[[ Study material, beginning ]]
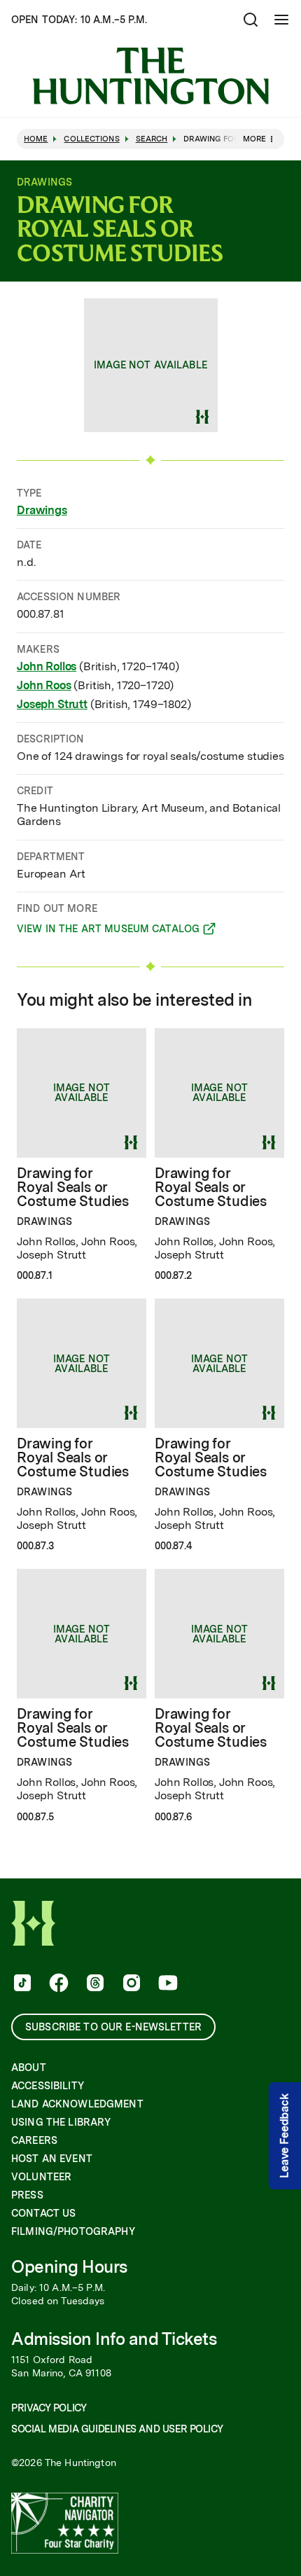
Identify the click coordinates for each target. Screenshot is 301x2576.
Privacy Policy (48, 2408)
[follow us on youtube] (166, 1984)
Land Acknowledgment (77, 2104)
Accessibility (47, 2085)
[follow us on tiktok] (21, 1984)
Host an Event (51, 2158)
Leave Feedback (284, 2136)
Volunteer (41, 2176)
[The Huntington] (150, 76)
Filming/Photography (73, 2231)
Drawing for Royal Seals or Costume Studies (73, 1187)
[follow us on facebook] (57, 1984)
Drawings (42, 510)
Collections (91, 139)
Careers (34, 2140)
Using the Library (61, 2122)
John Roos (44, 685)
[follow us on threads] (94, 1984)
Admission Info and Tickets (114, 2339)
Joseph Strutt (52, 704)
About (28, 2067)
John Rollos (46, 666)
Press (27, 2195)
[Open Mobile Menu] (281, 19)
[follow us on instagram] (130, 1984)
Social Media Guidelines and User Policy (117, 2429)
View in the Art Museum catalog (108, 931)
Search (152, 139)
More (254, 139)
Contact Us (43, 2213)
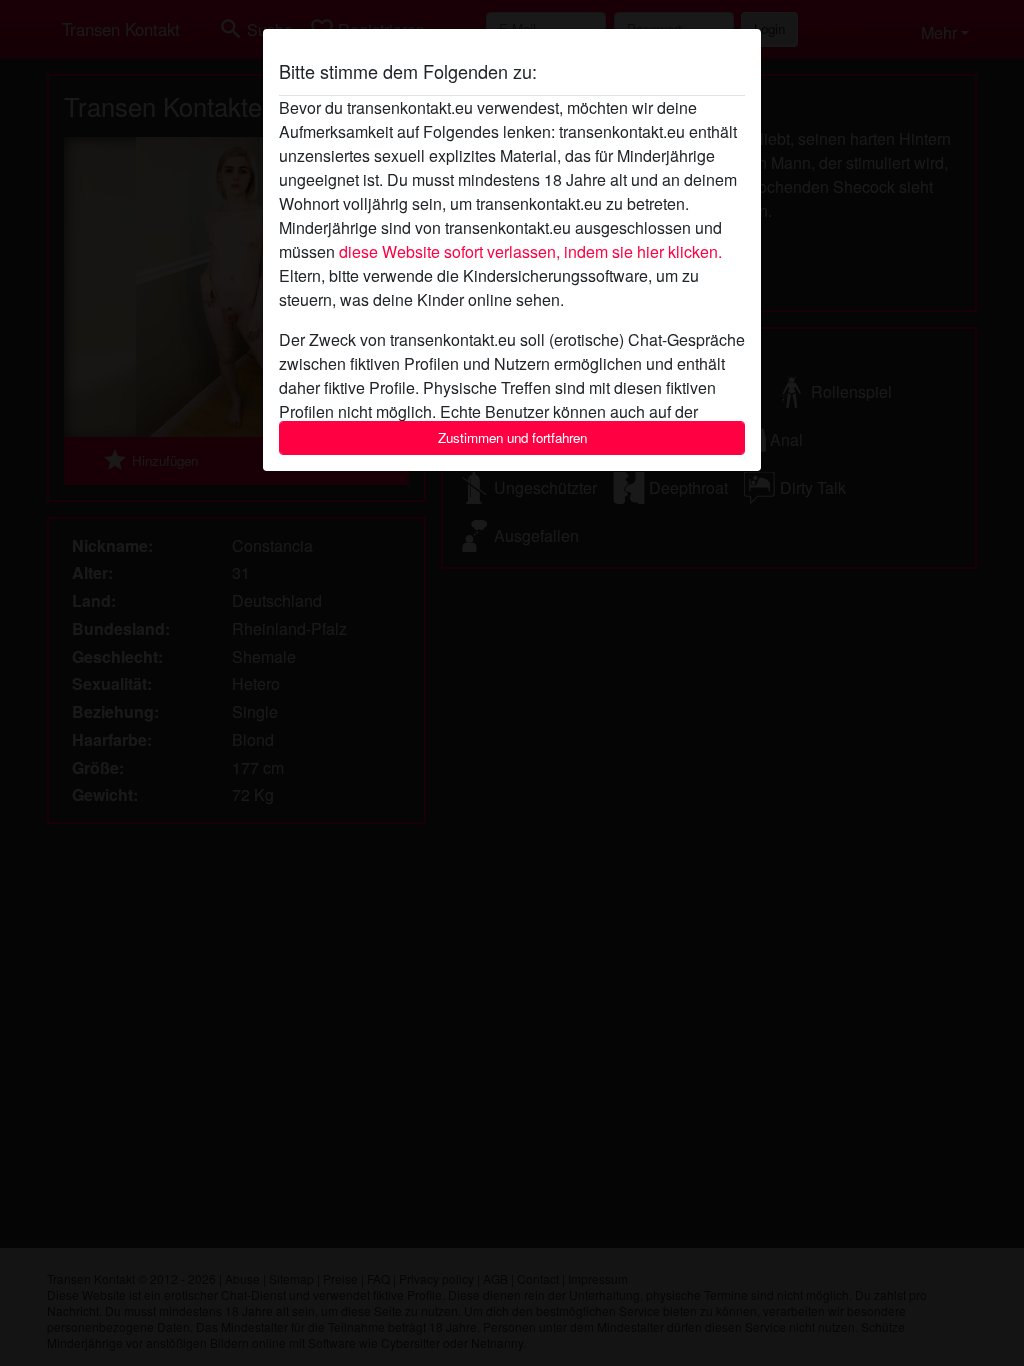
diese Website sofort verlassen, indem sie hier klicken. (530, 251)
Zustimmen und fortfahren (512, 437)
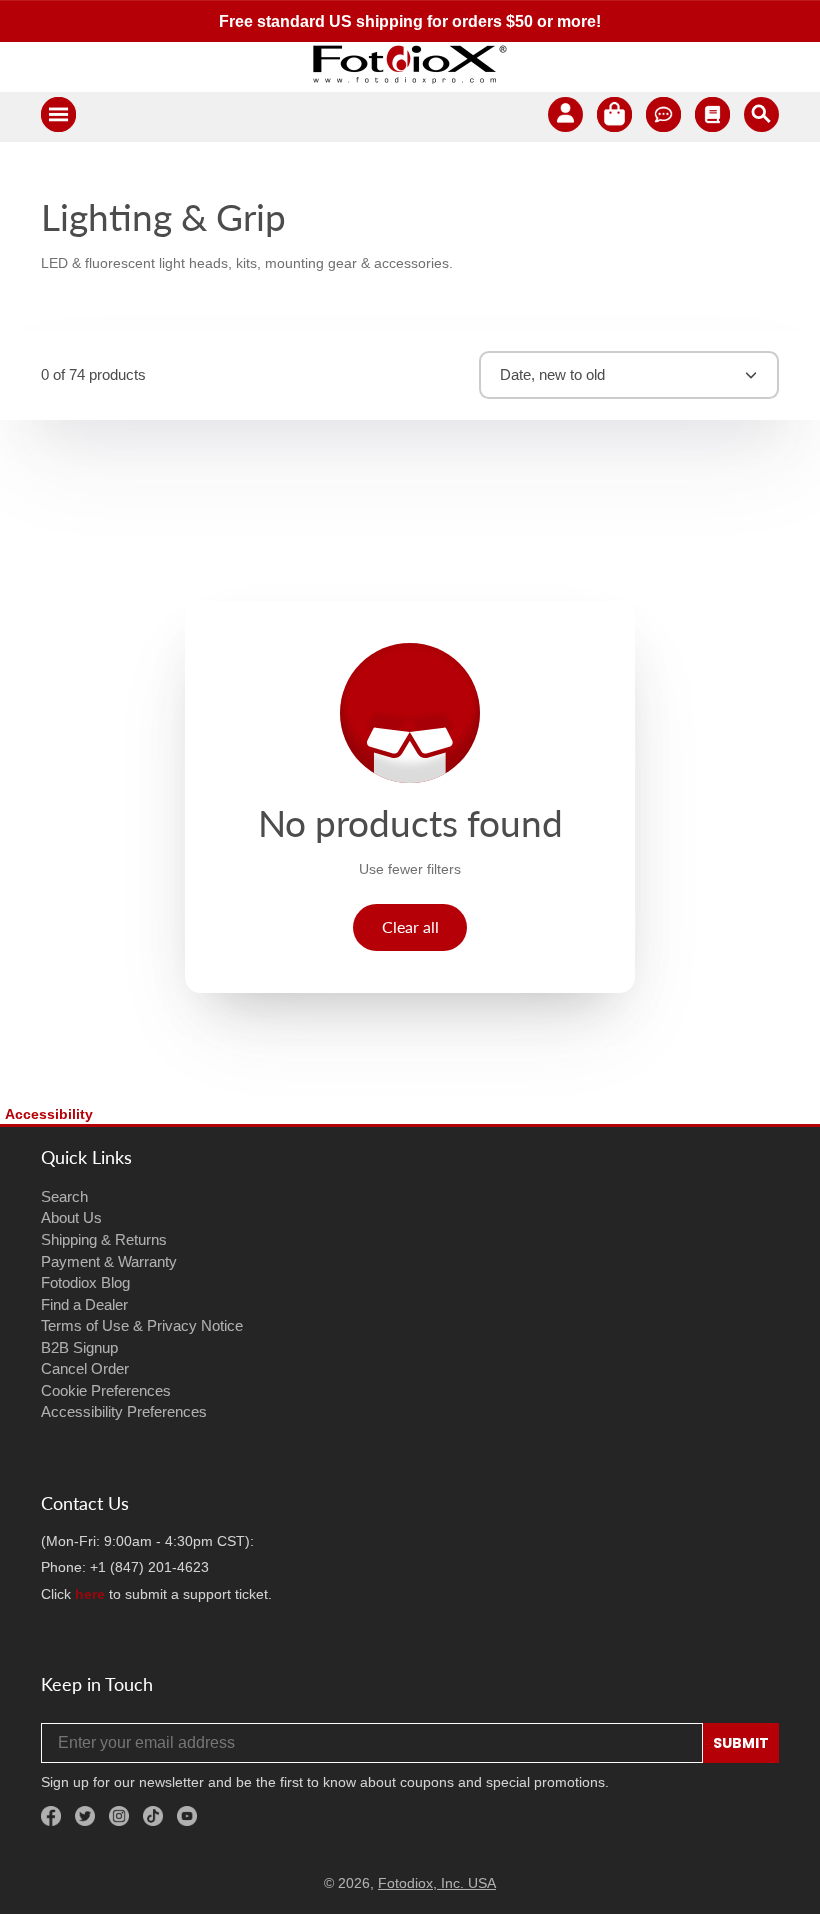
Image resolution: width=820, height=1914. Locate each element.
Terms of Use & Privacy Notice (142, 1325)
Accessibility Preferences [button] (124, 1411)
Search (64, 1196)
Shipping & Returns (104, 1239)
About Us (71, 1217)
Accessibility (49, 1114)
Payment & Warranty (109, 1261)
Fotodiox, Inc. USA (437, 1883)
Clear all (410, 926)
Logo (410, 64)
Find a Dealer (84, 1304)
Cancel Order (85, 1368)
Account (565, 117)
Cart (614, 117)
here (90, 1594)
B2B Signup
[[ Study material, end ]]
▸ Task description:
Word for word, restate only the lines from the one containing "Terms of Use & Privacy Notice (142, 1325)" through the last line of the entries, with both ends kept.

▸ Exercise answer:
Terms of Use & Privacy Notice (142, 1325)
Accessibility Preferences [button] (124, 1411)
Search (64, 1196)
Shipping & Returns (104, 1239)
About Us (71, 1217)
Accessibility (49, 1114)
Payment & Warranty (109, 1261)
Fotodiox, Inc. USA (437, 1883)
Clear all (410, 926)
Logo (410, 64)
Find a Dealer (84, 1304)
Cancel Order (85, 1368)
Account (565, 117)
Cart (614, 117)
here (90, 1594)
B2B Signup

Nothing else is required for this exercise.